Print the data exactly as it is given, please.

==================================================

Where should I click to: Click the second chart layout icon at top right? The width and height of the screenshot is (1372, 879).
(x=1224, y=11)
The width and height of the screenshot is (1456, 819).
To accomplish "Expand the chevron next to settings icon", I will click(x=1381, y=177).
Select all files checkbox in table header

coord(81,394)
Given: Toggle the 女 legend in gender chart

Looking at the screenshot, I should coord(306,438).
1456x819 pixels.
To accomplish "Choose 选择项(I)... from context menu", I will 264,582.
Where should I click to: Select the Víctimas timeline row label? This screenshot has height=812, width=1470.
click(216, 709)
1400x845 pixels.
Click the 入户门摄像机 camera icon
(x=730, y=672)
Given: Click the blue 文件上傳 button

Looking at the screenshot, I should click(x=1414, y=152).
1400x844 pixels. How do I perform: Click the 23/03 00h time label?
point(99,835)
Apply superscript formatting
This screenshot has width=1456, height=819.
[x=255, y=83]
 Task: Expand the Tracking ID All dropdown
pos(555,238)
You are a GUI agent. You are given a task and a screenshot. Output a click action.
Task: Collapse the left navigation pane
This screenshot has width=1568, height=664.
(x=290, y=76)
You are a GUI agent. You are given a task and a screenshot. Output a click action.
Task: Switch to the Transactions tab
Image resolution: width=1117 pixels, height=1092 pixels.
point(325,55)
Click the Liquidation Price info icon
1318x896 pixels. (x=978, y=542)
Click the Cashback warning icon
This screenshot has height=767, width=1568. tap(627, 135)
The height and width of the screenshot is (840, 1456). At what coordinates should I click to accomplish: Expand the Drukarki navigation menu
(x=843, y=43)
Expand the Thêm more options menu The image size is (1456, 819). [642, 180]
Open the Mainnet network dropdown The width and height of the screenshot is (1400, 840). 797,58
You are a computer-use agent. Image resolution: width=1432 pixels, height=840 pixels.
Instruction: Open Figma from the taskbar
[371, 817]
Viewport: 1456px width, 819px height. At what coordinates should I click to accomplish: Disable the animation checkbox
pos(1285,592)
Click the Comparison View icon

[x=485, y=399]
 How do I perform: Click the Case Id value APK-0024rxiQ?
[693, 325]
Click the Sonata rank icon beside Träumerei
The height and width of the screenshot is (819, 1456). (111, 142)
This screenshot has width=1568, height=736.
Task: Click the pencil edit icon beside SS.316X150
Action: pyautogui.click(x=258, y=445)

==================================================

▶ _Output_
Where should I click to: Click the second chart layout icon at top right? The width and height of the screenshot is (1372, 879).
(x=1224, y=11)
The width and height of the screenshot is (1456, 819).
To accomplish "Expand the chevron next to settings icon", I will click(x=1381, y=177).
Select all files checkbox in table header

coord(81,394)
Given: Toggle the 女 legend in gender chart

Looking at the screenshot, I should coord(306,438).
1456x819 pixels.
To accomplish "Choose 选择项(I)... from context menu", I will 264,582.
Where should I click to: Select the Víctimas timeline row label? This screenshot has height=812, width=1470.
click(216, 709)
1400x845 pixels.
Click the 入户门摄像机 camera icon
(x=730, y=672)
Given: Click the blue 文件上傳 button

Looking at the screenshot, I should click(x=1414, y=152).
1400x844 pixels. How do I perform: Click the 23/03 00h time label?
point(99,835)
Apply superscript formatting
This screenshot has width=1456, height=819.
[x=255, y=83]
 Task: Expand the Tracking ID All dropdown
pos(555,238)
You are a GUI agent. You are given a task and a screenshot. Output a click action.
Task: Collapse the left navigation pane
This screenshot has width=1568, height=664.
(x=290, y=76)
You are a GUI agent. You are given a task and a screenshot. Output a click action.
Task: Switch to the Transactions tab
Image resolution: width=1117 pixels, height=1092 pixels.
point(325,55)
Click the Liquidation Price info icon
1318x896 pixels. (x=978, y=542)
Click the Cashback warning icon
This screenshot has height=767, width=1568. tap(627, 135)
The height and width of the screenshot is (840, 1456). At what coordinates should I click to accomplish: Expand the Drukarki navigation menu
(x=843, y=43)
Expand the Thêm more options menu The image size is (1456, 819). [642, 180]
Open the Mainnet network dropdown The width and height of the screenshot is (1400, 840). 797,58
You are a computer-use agent. Image resolution: width=1432 pixels, height=840 pixels.
Instruction: Open Figma from the taskbar
[371, 817]
Viewport: 1456px width, 819px height. At what coordinates should I click to accomplish: Disable the animation checkbox
pos(1285,592)
Click the Comparison View icon

[x=485, y=399]
 How do I perform: Click the Case Id value APK-0024rxiQ?
[693, 325]
Click the Sonata rank icon beside Träumerei
The height and width of the screenshot is (819, 1456). (111, 142)
This screenshot has width=1568, height=736.
Task: Click the pencil edit icon beside SS.316X150
Action: pyautogui.click(x=258, y=445)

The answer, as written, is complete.